Tuesday, June 14, 2016
Lobby (Annenberg Center)

Author(s): Nicolae Done; Bradley Herring

Discussant:

Background/Purpose:  Hospital costs comprise the largest share of health care spending in the United States, at almost one third of national health expenditure, and are projected to continue to grow rapidly. To realign payment incentives with high quality, efficient care, Maryland introduced an innovative payment model as part of the Total Patient Revenue (TPR) program. Eight rural acute care hospitals voluntarily received global payments covering inpatient and outpatient services starting in 2010. The objective of this research was to assess the impacts of TPR on area-level quality indicators.

Methods:  I used data on all discharge abstracts in Maryland hospitals from the Healthcare Cost and Utilization Project (HCUP) State Inpatient Databases (SID) for years 2007-2012. I compared the treatment hospitals with two different control groups. The main control group consists of three rural hospitals that were eligible for the program but declined participation. The secondary control group consists of all general acute care hospitals in the state except for the state's teaching hospitals. Using AHRQ methodology, I calculated observed and risk-adjusted rates and confidence intervals for the Prevention Quality Indicators (PQI) for the treatment and control groups at the provider and area levels. I compared changes in rates pre- and post-intervention using a difference-in-differences (DID) approach with hospital-level fixed effects and controlling for secular trends. I also performed non-parametric tests to test for statistically significant differences. Finally, I performed sensitivity analyses including placebo tests assigning "fake" TPR implementation dates and randomization tests to ensure other factors not related to the intervention were not responsible for the observed effects.
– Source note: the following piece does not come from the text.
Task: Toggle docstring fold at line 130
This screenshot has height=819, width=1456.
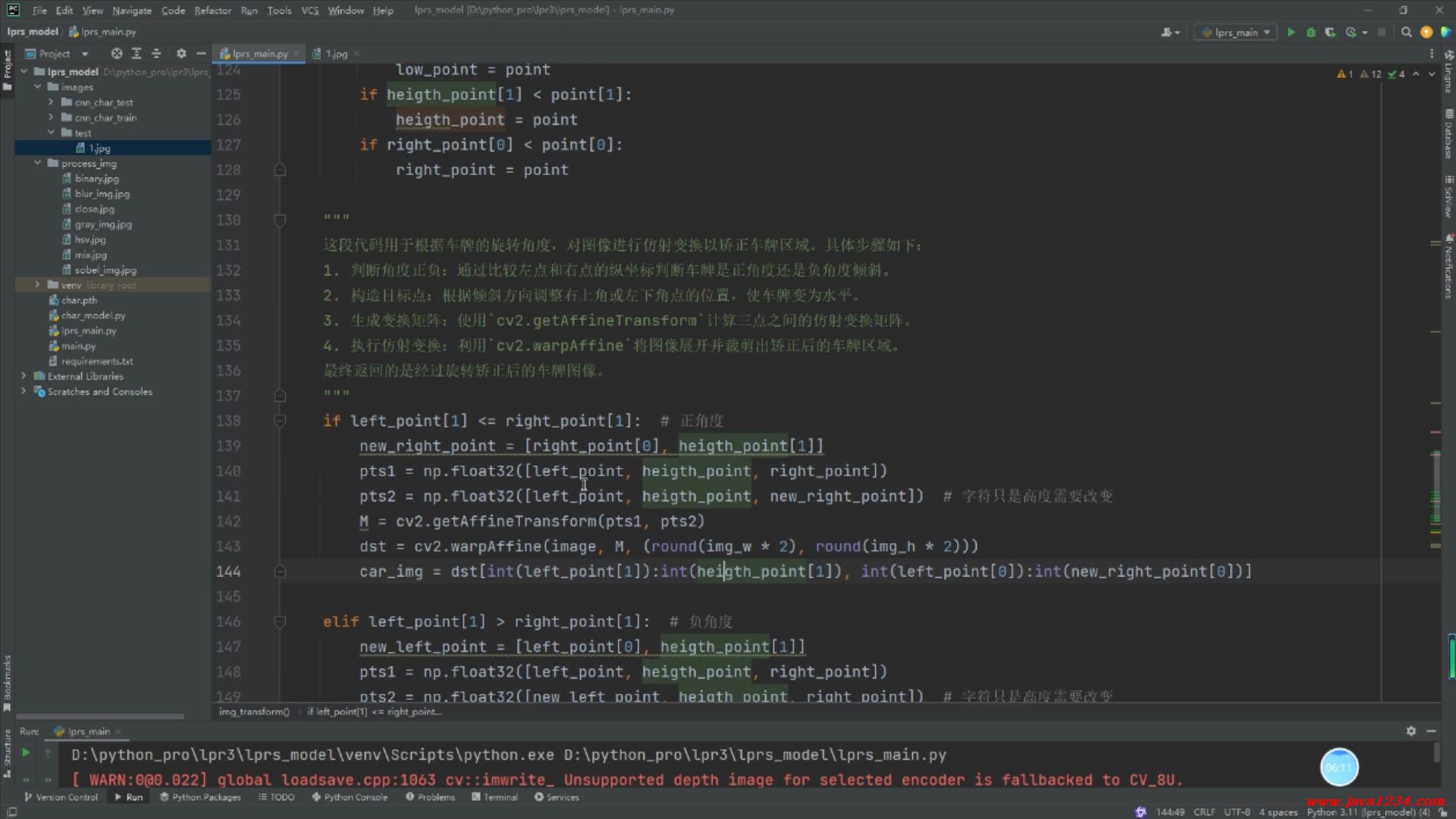Action: 280,220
Results: TPR hospitals were slightly smaller and had lower volume than the main control group the year before the intervention (151 vs. 196 staffed beds, 10,994 vs 13,369 total discharges on average). Their population also had a higher proportion of white and older patients on average (58.4 vs. 55.8 years average age in 2007). The risk-ajdusted area-level PQI90 composite indicator decreased in the treatment group from 21.72 (CI = [20.83-22.61]) in 2007 to 14.92 (CI = [14.05-15.77]) admissions per 1,000 population. It also decreased in the main control group from a lower base of 17.50 (CI = [16.84-18.15]) to 13.83 (CI = [13.23-14.44]). These trends were driven by both the acute composite indicator (PQI91) and the chronic composite indicator (PQI92). Although the patient-level DID analysis found that the differences were statistically insignificant at the 0.05 level, comparing the changes in risk-adjusted area-level rates (as recommended by AHRQ documentation) using non-parametric tests finds that the results are statistically significant. Overall, the TPR program associated with a higher decrease in admissions for ambulatory care sensitive conditions in rural Maryland counties compared to controls. Sensitivity analyses provided additional evidence that the TPR program was responsible for these effects.

Conclusion/Implications: Hospital global budgets are a promising policy for decreasing preventable hospitalizations in rural hospitals. However, they may not be applicable in all states due to Maryland's unique all-payer rate-setting system. Further research is needed to evaluate the program's effects on total costs and utilization of inpatient services.